OnCrawl: Advanced website segmentation

We saw how to get logs and crawl data with a complete guide to the OnCrawl API. This article will demonstrate how to work on your data on the segments that convert the most. There is already help on how to customize your segmentation with OnCrawl; the article is complete and gives many ways to do it.

Segmentation by URL is very important because it will apply to all your reports (Crawl Reports, Logs Monitoring, SEO Impact Reports, Ranking Reports…). It helps you understand how each group of pages behaves and focus your SEO analyses on the categories that include the pages that convert the most. By default, OnCrawl offers automatic segmentation on the first level of most representative URLs.

With this new R package, you will be able to create an advanced multi-level segmentation in less than 1 minute.

Configure your segmentation with OnCrawl

There are three ways to do this:

  • “From existing set or import”: very useful for sharing a segmentation between projects or for importing a segmentation
  • “From field automatically”: this is the frequency method, but limited to the first level within the URL
  • “From scratch”: manual

It is very important to build the most complete segmentation and update it each time new content is launched. We will use the “From existing” method which allows us to import a JSON file that will be generated by the R package “oncrawlR”.

There are three main approaches to segmenting URLs:

  • If the URLs of the site are well-constructed, a frequency approach works very well
  • If the URLs of the site are poorly constructed, an extraction from breadcrumbs on each page can be sufficient.
  • If the site has all of its pages at the root of the URL without any organization, a grouping by semantic similarity will be the only solution.

We will focus on the first method.

Frequency clustering

The first step is to retrieve all the URLs of a crawl.

Solution 1

We saw the method with the OnCrawl package which allows to do it in 1 single line of code

pages <- listPages(crawlId)

Solution 2

But you can also do it without the API with a simple export, which you can get at this address.
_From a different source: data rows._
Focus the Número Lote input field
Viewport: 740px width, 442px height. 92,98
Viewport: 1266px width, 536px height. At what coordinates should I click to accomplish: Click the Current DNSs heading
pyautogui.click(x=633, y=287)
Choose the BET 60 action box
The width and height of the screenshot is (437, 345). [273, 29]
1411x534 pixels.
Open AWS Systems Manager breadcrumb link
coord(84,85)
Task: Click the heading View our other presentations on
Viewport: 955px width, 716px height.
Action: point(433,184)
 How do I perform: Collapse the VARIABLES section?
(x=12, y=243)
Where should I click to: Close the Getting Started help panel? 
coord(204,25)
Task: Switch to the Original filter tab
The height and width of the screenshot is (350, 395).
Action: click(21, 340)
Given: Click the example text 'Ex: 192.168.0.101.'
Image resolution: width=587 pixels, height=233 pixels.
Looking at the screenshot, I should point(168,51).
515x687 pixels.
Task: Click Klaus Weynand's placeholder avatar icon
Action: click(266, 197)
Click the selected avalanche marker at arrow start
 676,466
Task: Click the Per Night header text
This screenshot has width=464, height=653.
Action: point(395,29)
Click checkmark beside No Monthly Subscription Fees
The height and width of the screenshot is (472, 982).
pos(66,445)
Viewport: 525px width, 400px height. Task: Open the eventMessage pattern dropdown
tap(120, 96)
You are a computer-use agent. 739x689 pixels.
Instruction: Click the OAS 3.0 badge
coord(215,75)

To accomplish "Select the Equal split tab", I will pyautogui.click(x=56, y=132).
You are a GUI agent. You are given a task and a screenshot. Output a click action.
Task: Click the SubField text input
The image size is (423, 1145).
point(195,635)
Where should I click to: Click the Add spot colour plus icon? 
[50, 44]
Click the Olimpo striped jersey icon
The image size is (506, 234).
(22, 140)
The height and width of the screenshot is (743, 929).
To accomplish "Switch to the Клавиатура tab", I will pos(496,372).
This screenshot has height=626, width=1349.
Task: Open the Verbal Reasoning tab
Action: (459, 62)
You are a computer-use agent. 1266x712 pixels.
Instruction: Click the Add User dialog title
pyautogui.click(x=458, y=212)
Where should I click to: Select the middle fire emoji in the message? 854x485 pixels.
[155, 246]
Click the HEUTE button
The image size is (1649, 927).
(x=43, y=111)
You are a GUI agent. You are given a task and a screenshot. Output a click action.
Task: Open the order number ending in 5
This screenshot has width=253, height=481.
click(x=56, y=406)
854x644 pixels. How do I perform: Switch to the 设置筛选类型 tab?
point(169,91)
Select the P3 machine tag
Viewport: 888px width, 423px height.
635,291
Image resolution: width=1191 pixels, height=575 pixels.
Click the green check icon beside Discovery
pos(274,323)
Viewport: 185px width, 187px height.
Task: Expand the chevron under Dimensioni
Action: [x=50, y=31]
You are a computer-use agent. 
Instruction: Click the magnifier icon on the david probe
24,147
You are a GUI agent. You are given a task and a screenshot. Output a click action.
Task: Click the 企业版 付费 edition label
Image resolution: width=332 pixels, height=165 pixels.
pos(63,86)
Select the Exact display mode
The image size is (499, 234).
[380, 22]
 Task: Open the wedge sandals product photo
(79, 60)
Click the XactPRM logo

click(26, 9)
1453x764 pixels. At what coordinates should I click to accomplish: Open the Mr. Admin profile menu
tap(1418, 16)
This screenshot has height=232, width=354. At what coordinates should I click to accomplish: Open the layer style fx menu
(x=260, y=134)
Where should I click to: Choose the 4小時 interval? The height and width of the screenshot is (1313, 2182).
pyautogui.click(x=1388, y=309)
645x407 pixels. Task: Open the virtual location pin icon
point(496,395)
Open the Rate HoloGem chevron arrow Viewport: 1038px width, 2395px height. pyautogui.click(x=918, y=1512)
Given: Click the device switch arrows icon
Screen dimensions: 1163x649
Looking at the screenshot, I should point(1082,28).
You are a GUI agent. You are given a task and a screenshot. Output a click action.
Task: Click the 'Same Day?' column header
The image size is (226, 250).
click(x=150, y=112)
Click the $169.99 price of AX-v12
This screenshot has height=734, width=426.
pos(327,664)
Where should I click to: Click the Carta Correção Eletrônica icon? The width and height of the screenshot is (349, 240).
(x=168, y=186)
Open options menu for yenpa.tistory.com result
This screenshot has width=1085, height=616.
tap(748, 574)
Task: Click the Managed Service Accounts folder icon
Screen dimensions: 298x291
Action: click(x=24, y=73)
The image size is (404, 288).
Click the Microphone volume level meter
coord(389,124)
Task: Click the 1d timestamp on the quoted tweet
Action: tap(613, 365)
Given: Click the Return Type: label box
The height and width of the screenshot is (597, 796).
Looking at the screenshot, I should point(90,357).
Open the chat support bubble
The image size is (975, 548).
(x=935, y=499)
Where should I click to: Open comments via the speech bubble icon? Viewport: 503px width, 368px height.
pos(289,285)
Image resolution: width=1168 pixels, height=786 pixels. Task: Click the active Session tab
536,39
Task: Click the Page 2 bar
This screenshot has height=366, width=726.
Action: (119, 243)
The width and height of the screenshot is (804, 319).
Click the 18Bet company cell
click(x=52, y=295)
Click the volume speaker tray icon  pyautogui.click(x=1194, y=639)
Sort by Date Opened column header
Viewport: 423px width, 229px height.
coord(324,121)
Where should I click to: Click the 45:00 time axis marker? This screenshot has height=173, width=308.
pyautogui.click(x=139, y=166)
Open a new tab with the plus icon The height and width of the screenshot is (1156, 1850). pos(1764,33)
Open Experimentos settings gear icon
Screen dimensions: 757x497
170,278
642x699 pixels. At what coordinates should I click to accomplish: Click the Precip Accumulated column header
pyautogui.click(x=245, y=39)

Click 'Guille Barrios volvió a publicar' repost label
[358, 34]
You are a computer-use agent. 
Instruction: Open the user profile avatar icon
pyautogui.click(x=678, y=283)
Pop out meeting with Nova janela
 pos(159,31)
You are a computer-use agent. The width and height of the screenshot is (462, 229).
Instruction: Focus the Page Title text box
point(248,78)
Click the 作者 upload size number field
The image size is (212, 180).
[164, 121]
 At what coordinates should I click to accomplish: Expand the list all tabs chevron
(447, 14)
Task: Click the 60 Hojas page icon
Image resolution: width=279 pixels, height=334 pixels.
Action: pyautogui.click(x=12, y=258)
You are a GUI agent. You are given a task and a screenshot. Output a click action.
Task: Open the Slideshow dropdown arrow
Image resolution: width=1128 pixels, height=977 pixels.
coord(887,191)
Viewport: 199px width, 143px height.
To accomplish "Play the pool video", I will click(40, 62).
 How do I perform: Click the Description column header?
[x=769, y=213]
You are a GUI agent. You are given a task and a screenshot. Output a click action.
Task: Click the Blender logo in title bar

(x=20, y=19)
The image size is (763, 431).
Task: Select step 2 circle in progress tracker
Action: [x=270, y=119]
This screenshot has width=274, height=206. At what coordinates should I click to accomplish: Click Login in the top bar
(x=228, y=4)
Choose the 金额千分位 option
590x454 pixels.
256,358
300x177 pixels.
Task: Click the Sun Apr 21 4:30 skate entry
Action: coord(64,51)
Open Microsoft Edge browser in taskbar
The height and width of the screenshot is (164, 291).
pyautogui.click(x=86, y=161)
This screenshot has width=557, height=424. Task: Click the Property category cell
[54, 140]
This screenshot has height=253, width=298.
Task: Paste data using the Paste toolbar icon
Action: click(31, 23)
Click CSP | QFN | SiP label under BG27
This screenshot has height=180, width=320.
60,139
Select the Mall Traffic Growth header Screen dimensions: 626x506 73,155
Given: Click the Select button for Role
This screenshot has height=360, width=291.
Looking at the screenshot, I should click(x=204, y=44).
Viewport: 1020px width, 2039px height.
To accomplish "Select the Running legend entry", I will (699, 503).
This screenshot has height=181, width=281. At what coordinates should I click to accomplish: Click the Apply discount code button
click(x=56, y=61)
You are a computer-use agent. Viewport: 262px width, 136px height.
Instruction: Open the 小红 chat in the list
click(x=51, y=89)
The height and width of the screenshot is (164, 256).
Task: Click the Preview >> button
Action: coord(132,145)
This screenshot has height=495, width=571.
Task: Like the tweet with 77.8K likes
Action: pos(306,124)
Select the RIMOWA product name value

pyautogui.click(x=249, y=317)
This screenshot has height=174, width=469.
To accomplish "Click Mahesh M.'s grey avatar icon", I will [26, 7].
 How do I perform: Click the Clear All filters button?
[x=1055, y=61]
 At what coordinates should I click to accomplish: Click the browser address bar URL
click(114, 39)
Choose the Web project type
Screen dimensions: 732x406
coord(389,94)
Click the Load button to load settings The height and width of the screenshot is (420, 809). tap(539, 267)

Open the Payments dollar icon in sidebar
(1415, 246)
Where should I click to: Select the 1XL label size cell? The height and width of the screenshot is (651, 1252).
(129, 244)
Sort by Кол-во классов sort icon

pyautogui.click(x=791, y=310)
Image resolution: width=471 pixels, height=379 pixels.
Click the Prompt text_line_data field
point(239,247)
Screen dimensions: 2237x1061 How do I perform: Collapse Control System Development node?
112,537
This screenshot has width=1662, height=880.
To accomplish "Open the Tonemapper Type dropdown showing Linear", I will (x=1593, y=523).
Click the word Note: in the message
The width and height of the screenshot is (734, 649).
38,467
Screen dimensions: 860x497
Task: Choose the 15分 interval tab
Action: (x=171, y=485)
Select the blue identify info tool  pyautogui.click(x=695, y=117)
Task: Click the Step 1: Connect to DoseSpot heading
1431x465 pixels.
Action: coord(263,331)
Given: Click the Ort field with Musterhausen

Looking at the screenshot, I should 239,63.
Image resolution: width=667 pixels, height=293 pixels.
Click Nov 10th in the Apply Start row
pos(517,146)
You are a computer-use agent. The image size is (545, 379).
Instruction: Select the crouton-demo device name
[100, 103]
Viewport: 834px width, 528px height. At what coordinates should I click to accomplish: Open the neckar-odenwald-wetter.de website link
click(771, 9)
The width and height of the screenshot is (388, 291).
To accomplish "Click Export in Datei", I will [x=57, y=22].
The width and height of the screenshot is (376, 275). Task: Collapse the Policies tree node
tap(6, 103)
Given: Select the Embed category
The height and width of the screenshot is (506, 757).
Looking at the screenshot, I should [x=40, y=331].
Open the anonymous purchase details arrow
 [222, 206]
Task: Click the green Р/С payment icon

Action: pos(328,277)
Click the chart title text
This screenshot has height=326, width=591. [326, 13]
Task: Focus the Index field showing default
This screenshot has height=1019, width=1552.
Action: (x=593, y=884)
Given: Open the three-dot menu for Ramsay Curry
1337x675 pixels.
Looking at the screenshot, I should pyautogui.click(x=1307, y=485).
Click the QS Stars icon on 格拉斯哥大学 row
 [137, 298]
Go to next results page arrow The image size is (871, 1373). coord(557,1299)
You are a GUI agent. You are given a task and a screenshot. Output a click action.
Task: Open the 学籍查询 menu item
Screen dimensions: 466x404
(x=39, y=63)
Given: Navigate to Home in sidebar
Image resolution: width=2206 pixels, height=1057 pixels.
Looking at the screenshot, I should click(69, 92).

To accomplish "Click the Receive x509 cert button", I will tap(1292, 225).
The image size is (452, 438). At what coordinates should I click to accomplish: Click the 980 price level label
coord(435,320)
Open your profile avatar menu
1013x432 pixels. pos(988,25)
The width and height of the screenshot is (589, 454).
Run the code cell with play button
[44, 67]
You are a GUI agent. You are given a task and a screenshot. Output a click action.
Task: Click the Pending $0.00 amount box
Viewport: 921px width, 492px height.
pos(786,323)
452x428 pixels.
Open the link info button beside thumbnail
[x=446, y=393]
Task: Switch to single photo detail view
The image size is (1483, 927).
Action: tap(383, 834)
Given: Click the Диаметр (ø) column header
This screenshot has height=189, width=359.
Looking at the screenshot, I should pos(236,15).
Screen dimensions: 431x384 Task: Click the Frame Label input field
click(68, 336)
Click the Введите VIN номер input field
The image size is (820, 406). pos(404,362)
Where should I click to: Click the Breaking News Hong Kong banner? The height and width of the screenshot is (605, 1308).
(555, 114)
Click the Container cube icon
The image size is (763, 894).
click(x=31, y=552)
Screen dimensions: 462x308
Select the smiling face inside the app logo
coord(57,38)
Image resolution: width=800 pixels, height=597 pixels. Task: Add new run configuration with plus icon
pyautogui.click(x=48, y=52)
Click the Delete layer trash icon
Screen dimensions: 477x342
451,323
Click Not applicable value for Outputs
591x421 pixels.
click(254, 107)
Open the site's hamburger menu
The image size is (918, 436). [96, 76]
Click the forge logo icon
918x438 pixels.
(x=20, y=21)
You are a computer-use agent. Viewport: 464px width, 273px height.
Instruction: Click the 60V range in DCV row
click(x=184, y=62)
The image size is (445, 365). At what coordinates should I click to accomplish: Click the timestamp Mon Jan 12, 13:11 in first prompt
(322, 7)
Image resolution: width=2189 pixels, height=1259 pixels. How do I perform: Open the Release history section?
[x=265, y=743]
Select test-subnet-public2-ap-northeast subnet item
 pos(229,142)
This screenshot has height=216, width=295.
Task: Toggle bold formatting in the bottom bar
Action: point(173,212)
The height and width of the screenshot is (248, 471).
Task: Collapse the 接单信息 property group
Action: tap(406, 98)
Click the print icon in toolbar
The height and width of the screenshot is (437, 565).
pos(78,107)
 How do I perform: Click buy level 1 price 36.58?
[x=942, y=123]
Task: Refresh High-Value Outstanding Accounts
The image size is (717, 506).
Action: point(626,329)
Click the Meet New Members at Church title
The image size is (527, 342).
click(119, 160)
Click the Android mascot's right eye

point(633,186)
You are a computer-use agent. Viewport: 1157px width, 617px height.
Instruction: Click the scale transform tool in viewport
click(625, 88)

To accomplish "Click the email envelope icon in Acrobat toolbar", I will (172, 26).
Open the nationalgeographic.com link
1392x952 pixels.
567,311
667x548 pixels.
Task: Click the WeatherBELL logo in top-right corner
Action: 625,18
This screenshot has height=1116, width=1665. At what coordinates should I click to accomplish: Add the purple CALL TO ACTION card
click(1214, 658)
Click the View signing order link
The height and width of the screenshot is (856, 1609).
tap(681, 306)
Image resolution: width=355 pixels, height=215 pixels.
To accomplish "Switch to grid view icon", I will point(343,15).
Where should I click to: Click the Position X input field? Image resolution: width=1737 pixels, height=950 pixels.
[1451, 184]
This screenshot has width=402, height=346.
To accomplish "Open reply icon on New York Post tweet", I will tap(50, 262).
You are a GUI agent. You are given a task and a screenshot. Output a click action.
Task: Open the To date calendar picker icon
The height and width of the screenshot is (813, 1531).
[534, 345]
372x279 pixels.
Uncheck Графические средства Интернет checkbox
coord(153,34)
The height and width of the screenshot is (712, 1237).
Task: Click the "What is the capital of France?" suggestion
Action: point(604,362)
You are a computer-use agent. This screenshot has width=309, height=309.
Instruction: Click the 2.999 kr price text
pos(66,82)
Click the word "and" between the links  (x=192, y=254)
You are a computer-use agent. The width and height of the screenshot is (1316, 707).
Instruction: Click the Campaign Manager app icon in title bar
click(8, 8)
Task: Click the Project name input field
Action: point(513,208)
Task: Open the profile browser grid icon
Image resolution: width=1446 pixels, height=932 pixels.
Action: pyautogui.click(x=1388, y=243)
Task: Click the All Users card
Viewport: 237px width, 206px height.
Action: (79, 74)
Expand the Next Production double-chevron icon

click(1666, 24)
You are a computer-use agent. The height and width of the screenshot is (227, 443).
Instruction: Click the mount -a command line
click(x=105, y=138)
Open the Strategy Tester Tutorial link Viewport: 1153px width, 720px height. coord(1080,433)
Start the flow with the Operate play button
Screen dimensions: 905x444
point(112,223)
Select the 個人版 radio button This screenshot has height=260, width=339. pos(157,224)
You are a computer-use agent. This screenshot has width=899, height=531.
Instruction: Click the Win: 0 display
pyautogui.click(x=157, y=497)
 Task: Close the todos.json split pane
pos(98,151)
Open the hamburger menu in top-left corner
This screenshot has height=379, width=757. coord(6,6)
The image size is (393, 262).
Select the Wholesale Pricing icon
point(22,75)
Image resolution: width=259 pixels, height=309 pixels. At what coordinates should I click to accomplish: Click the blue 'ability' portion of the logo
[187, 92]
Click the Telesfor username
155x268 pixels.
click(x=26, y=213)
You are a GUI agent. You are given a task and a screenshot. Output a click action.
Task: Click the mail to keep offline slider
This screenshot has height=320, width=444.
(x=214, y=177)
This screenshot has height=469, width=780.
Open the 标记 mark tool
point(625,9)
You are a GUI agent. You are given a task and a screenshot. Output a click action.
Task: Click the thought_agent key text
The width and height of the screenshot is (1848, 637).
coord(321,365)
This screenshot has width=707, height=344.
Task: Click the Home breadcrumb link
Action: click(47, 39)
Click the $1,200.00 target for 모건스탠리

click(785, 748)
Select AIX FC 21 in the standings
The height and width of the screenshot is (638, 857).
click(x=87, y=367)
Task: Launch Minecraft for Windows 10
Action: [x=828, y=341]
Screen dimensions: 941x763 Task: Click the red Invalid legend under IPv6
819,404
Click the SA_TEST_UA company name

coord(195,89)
Then, you must execute the following R code to convert your data to the expected format. Be careful not to forget to replace the name of the CSV file (export-5acbcdefghi01399752c-custom_query.csv) with the name of your CSV file.

This method is only for users who do not have access to the API.

library(stringr)
library(dplyr)
library(readr)
 
export_custom_query <- read_delim("export-5acbcdefghi01399752c-custom_query.csv", ";", escape_double = FALSE, trim_ws = TRUE) 
 
pages <- export_custom_query %>%
          select(url) %>%
          rename(urlpath = url ) %>%
          mutate(urlpath= gsub("https://www.scifi-universe.com", "", urlpath))
 

Declination of all URLs

The objective is to decline all URLs in all their possible variants.

For example:
/Books/appearances/May-2019
becomes
– Books/appearances/May-2019
– Books/appearances/
– Books/

The most frequent segments will often be repeated. Sometimes there will be segments that do not exist, but they will be rare and therefore have not been included in our top 15.

In order to simplify the use, I created the oncrawlSplitURL function with a limit that you can set. It is important to choose the limit where you will stop your ranking. (Here, for example, we keep the first 25.)

top <- oncrawlSplitURL(logs$urlpath, 25)


Here is the result in 1 line of code for a site with more than 300 000 URLs

Now, it is necessary to transfer this result to JSON format for OnCrawl taking into account complex conditions. For example, here, the “/le-site” segment does not contain the “/le-site/equipe” segment, which is detected as a separate segment.

Export a JSON file to Oncrawl

In the R package, there is now a function that will generate a JSON file that can be used directly by OnCrawl. For display purposes, OnCrawl is limited to a maximum of 15 segments. My code filters your ranking to the top 15.

With the following line, you will create a file named “oncrawl_frequency.json” at the root of your project:

oncrawlCreateSegmentation(top$url,"oncrawl_frequency.json")

There are then 2 methods to integrate it into OnCrawl.

Solution 1: Upload the generated JSON file

When you create your segmentation, click on “From existing set or import”. Then, you will need to choose “Upload File” and drag and drop the file “oncrawl_frequency.json” in the dedicated area.

Solution 2: Copy & paste JSON code

When you create your segmentation, click on “From existing set or import”. Then, choose “Paste JSON” and copy & paste the full JSON code from “oncrawl_frequency.json” into the dedicated area. Be careful not to forget brackets or braces; otherwise, it will not work.

For each solution, you will be able to instantly view the result and it will be ready to use for all your dashboards.

Mission accomplished

The configuration is ready!

The objective of this new R package is to save you valuable time in your analyses and above all to provide a multi-level segmentation. If you want to go even further, you can also take the number of conversions generated by your pages into account.

Now we have all the elements to use Machine Learning to discover all the metrics to monitor and to work on how to increase the crawl rate of Google’s bots. We’ll save that for next time.